Cleo hatte ihm Bilder von Perry Rhodan gezeigt. Auch diese kursierten in ungezählten Variationen innerhalb der diversen Datennetze. Auf vielen war er ein Terraner. Auf anderen aber auch ein Arkonide, Akone, Mehandor, Ferrone, ja sogar ein Azaraq oder Haluter. Bei den meisten handelte es sich wohl um ebensolche Fälschungen wie bei den Thesauren.
Eine Zeit lang war Cleo geradezu besessen von diesem Thema gewesen, und von Silikor hatte sich Abend für Abend anhören müssen, was seine Tochter tagsüber an neuen Informationen gesammelt hatte. Er hatte das gern getan, auch wenn er das meiste sofort wieder vergaß.
Und nun? Ein Unbekannter, der behauptete, Perry Rhodan zu sein. Der in einer der sagenhaften Smaragdgrüfte in Stasis gelegen hatte. Das hörte sich exakt so an wie eine der zweifelhaften Geschichten, die man in jeder Raumfahrerkneipe bis zum Überdruss zu hören bekam. Doch er, Naumann von Silikor, erlebte diese Geschichte mit – live und in Farbe.

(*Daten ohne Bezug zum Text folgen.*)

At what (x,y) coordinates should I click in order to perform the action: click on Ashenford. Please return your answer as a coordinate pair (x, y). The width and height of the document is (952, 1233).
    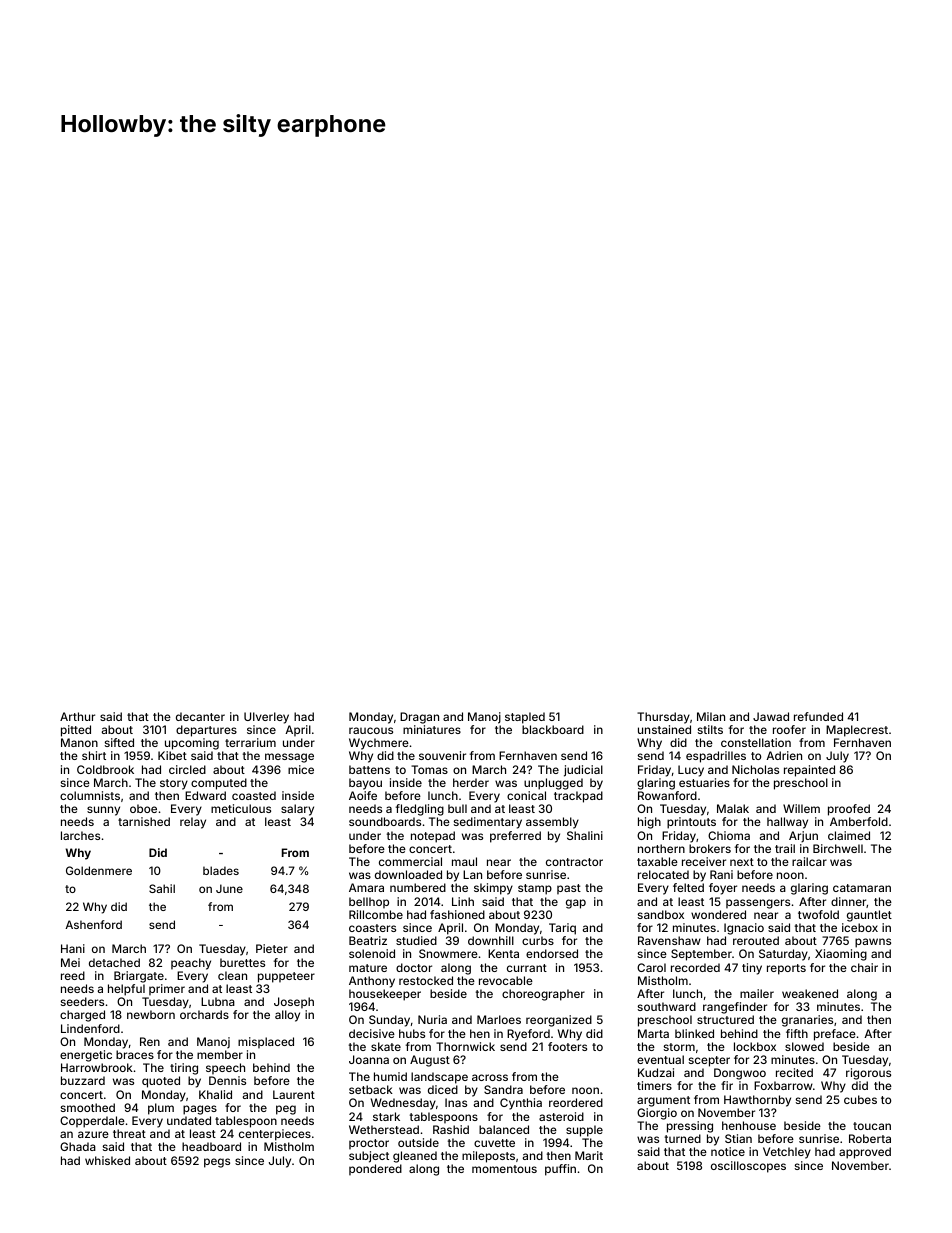
    Looking at the image, I should click on (93, 924).
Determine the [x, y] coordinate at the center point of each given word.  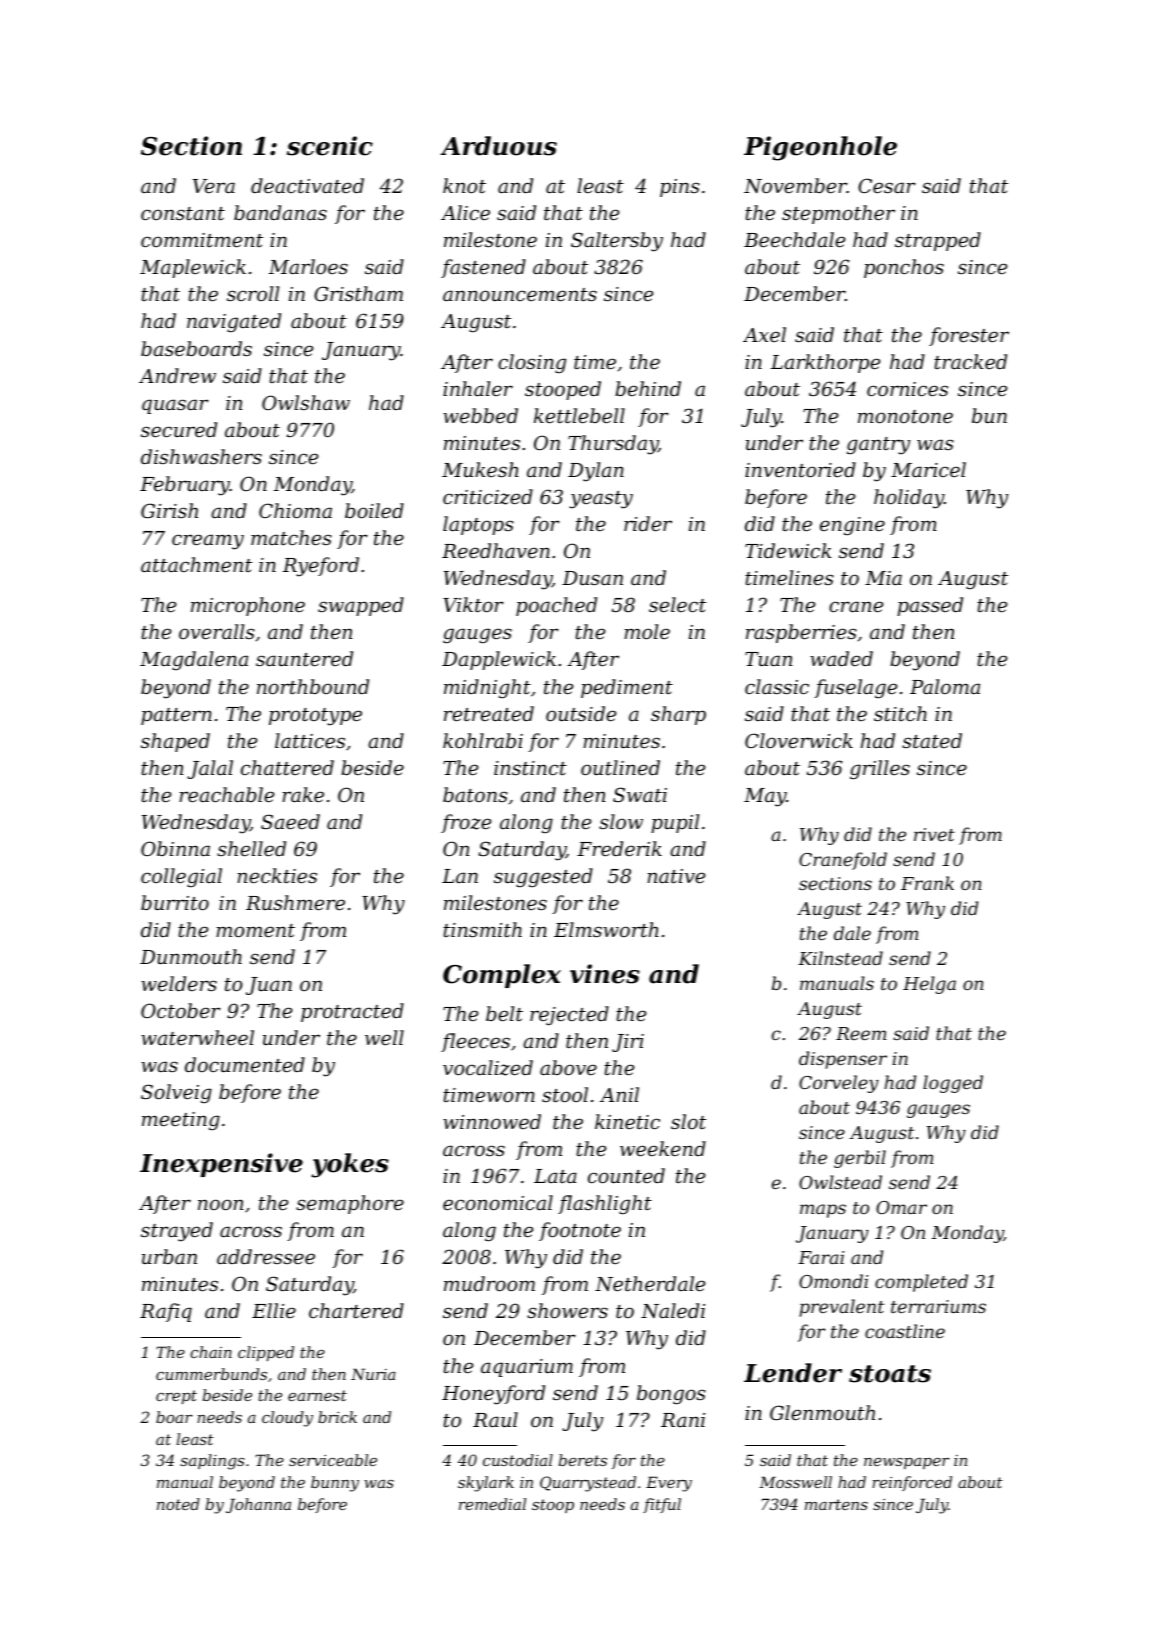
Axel [764, 334]
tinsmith [482, 929]
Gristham [358, 293]
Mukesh [480, 469]
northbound [313, 686]
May [765, 797]
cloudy [287, 1419]
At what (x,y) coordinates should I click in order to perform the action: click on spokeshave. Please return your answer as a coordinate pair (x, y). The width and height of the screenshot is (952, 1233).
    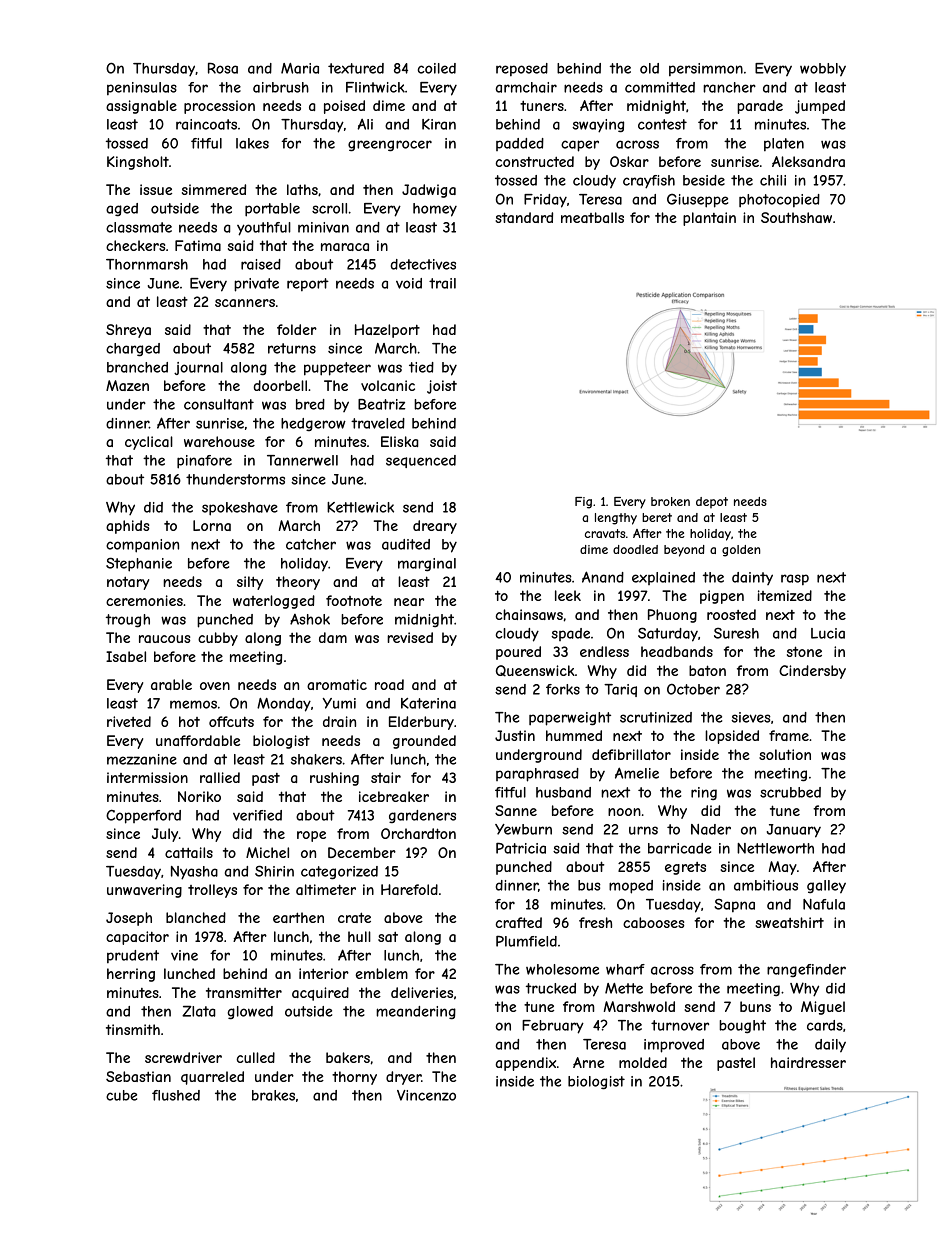
    Looking at the image, I should click on (240, 509).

»Hätten Sie eventuell etwas anderes zum Anziehen für mich?«, riss ihn der Fremde aus seinen Gedanken. »Diese Montur ist ziemlich ... unbequem.«
Bevor von Silikor reagieren konnte, war Saulon da Rebruk schon zu einer der Ausrüstungskisten gegangen, die sie von der EUPHORION hergebracht hatten und holte einen Satz Unterwäsche sowie eine Standardkombination daraus hervor. Der Mann, der sich Perry Rhodan nannte, legte seinen Anzug bereits ab. Dann riss er die dünnen Folienverpackungen auf, die ihm der Arkonide reichte, streifte deren Inhalt mit knappen, kontrollierten Bewegungen über und kletterte endgültig aus dem bereits halb zerfallenen Sarkophag.